Ritengo che il testo sia oggi complessivamente equilibrato e adeguato alla necessità di raggiungere gli obiettivi sanitari irrinunciabili per il paese. Quanto alla proposta contenuta negli emendamenti del vicepresidente, senatore Luigi D’Ambrosio Lettieri, e miei, credo occorra ribadirne le motivazioni. Con l’approvazione della Legge di conversione, il servizio sanitario si trova ora a dover far fronte a una situazione eccezionale: torna l’obbligatorietà del certificato vaccinale anche se per la sola iscrizione ai servizi educativi per l’infanzia,  aumenta il numero delle vaccinazioni e le strutture vaccinali restano le stesse di prima. Di fronte a un probabile ingolfamento delle strutture – che in alcuni casi già si è verificato – proponevamo di avvalersi delle farmacie come punto di accesso al servizio laddove necessario, lasciando al medico l’esecuzione o la supervisione dell’esecuzione della vaccinazione. Una proposta campata per aria? 
 
Ce lo dica lei…
No,  si trattava di una proposta che nasce dall’esperienza di tanti altri paesi in cui le farmacie svolgono questa funzione, avvalendosi di personale infermieristico o affidando direttamente a un  farmacista, adeguatamente formato e accreditato, questo compito. Secondo una recente indagine della FIP (International Pharmaceutical Federation) sono 13 i paesi in cui questo avviene regolarmente. Nella sola Inghilterra sono centinaia di migliaia le vaccinazioni antinfluenzali eseguite in farmacia all’interno delle prestazioni del servizio sanitario pubblico. Questo non significa che la farmacia “affitta delle camere”, come si è sentito dire, significa che assolve alla sua missione di presidio sanitario affermato dalla Legge 69. 
 
E sulla possibilità di effettuare la prenotazione delle immunizzazioni in farmacia?
Anche su questa proposta, inizialmente prevista da  un emendamento del vicepresidente Luigi D’Ambrosio Lettieri e comunque già implicita nella Legge 69, ci sono state polemiche speciose. Vorrei chiarire: la previsione che una prestazione venga erogata a invarianza di spesa non significa che debba essere a titolo gratuito: significa semplicemente che la sua remunerazione andrà ricavata all’interno del budget regionale già determinato.

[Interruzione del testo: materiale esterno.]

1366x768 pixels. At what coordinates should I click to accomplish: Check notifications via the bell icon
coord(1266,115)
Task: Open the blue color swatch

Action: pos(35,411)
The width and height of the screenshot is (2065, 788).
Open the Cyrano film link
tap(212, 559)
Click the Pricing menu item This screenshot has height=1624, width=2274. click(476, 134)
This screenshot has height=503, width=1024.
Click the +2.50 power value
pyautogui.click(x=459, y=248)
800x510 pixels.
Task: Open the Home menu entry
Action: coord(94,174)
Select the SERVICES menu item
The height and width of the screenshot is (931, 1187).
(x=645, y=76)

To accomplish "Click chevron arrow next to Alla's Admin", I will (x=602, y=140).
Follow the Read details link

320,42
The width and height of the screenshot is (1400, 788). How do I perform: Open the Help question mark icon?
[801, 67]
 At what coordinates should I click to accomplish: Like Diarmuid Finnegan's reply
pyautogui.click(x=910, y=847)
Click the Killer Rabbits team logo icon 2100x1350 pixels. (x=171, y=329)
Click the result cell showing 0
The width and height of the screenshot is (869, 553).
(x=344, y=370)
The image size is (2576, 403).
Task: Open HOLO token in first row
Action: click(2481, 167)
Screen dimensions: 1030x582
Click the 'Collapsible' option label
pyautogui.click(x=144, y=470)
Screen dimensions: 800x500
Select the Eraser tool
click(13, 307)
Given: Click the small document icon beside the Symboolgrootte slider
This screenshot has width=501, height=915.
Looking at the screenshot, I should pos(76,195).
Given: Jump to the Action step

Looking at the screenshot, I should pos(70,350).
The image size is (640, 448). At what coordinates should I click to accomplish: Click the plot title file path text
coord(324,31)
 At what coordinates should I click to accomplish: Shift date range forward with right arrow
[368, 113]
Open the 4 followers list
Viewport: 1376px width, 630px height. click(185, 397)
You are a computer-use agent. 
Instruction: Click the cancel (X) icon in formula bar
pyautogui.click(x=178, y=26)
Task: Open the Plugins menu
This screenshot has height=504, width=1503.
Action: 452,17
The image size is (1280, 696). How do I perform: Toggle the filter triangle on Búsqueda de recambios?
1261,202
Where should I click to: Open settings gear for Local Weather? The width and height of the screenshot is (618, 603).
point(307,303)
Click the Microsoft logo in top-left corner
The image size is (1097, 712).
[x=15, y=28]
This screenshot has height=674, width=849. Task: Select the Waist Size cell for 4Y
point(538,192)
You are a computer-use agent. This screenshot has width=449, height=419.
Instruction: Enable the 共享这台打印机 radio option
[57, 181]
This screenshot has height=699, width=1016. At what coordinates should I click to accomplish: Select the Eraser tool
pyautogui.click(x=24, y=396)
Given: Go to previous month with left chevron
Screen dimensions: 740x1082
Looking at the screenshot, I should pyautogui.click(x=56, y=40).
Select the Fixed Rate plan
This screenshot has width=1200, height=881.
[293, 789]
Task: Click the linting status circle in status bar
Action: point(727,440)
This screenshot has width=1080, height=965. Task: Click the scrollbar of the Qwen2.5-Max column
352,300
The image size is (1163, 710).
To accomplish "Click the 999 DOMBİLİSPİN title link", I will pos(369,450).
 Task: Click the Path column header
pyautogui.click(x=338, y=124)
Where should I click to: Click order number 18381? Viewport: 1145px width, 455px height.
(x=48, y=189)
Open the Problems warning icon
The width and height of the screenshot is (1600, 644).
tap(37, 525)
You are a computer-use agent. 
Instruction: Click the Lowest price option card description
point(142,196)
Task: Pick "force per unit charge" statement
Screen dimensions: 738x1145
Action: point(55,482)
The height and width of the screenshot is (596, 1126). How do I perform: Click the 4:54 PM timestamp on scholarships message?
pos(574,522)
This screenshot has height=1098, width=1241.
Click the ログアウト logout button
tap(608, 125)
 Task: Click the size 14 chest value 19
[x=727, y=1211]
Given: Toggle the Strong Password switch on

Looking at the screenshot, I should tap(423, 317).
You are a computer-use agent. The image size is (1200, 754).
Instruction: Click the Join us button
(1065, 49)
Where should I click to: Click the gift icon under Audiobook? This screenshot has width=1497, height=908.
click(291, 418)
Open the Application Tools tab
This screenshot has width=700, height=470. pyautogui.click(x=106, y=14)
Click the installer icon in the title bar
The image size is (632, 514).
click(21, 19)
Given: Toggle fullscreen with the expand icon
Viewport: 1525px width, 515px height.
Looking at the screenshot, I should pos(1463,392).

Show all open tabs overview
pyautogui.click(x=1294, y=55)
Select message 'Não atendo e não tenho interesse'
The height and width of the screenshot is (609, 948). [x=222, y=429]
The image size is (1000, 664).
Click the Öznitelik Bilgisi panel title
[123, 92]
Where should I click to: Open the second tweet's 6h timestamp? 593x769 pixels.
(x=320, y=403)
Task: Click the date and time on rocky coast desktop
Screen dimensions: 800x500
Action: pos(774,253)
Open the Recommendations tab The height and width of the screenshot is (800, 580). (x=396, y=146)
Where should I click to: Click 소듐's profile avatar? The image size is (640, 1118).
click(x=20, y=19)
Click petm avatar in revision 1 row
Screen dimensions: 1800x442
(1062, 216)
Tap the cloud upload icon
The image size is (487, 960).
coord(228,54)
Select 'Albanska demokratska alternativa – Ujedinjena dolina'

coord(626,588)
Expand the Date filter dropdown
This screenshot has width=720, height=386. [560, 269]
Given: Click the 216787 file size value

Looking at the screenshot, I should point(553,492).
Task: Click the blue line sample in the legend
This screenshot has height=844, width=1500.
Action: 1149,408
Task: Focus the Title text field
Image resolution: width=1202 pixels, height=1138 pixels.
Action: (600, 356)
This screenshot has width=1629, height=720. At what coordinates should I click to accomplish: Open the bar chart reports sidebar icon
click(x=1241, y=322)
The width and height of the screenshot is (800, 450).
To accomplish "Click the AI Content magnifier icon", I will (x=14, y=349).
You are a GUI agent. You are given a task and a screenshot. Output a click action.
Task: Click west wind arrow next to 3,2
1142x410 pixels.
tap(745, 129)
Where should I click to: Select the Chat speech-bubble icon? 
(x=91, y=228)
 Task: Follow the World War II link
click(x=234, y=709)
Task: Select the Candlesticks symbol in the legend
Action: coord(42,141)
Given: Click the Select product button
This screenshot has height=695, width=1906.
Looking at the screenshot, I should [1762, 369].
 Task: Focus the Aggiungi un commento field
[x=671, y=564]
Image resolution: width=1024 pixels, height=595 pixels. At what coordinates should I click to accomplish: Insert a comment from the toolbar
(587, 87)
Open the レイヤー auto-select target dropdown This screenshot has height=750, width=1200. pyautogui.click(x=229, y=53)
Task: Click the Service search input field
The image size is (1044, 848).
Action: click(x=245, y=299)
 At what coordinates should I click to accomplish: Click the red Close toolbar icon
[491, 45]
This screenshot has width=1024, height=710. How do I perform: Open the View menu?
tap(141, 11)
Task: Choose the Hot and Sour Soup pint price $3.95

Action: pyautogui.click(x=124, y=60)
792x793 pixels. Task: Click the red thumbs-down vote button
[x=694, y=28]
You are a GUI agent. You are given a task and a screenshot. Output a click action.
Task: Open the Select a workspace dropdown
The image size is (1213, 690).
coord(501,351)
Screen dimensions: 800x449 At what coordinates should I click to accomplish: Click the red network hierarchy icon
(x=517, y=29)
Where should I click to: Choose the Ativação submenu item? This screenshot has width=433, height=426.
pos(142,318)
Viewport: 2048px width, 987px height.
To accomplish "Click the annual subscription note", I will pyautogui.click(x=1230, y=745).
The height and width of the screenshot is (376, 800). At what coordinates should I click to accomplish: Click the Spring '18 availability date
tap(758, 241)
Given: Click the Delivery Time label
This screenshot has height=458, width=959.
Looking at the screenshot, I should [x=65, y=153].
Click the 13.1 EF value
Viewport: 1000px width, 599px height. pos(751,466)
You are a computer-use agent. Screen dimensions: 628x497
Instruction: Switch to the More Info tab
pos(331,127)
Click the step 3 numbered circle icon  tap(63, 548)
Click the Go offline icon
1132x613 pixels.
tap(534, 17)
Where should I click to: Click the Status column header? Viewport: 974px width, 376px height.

Evidentemente il concetto non è ancora chiaro a tutti. 
 
Ma perché tutte queste polemiche e diffidenza sul ruolo delle farmacie?
In realtà in queste polemiche scorgo due aspetti. Il primo sono i dubbi all’interno della professione, originati a mio avviso dalla paura del cambiamento, come se il servizio farmaceutico vivesse un’età dell’oro da conservare, mentre non è così. Solo chi si adatta al cambiamento, diceva Darwin, sopravvive e proprio la nostra capacità di cambiare, di adattarci alle mutate esigenze che ci ha consentito di essere da 800 anni protagonisti della tutela della salute. Il secondo aspetto è la resistenza delle altre professioni sanitarie e di parte della politica. Non posso che rispondere con i dati che ho citato prima: in quei 13 paesi il farmacista non ha usurpato il ruolo del medico né la farmacia quello della struttura vaccinale, si è semplicemente ampliato il servizio in considerazione di una necessità sanitaria. Anche in questo si dovrà necessariamente fare i conti con un’evoluzione della tutela della salute che si va affermando ovunque. Quindi questo non è un capitolo chiuso. Vogliamo tornare a proporre il tema delle vaccinazioni in farmacia in occasione della prossima campagna antinfluenzale: la copertura della popolazione a rischio è tutt’altro che soddisfacente: c’è un trend negativo, nell’ultimo anno per il quale l’ECDC (Europea Center for Disease Control) ha dati consolidati, si tocca il 50%. Ci sono la necessità e lo spazio per avviare quantomeno una sperimentazione, come si è fatto in Francia questa primavera. Noi ci siamo e abbiamo proposte concrete.